▶ **Work order**
Output an exact reproduction of the data.

*** Opening Records to use ***

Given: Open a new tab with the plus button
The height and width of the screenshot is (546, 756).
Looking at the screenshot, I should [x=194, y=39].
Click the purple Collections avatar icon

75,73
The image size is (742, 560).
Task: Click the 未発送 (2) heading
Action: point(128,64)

*** Closing Records to use ***

▶ **Exercise solution**
Given: Open a new tab with the plus button
The height and width of the screenshot is (546, 756).
Looking at the screenshot, I should [x=194, y=39].
Click the purple Collections avatar icon

75,73
The image size is (742, 560).
Task: Click the 未発送 (2) heading
Action: point(128,64)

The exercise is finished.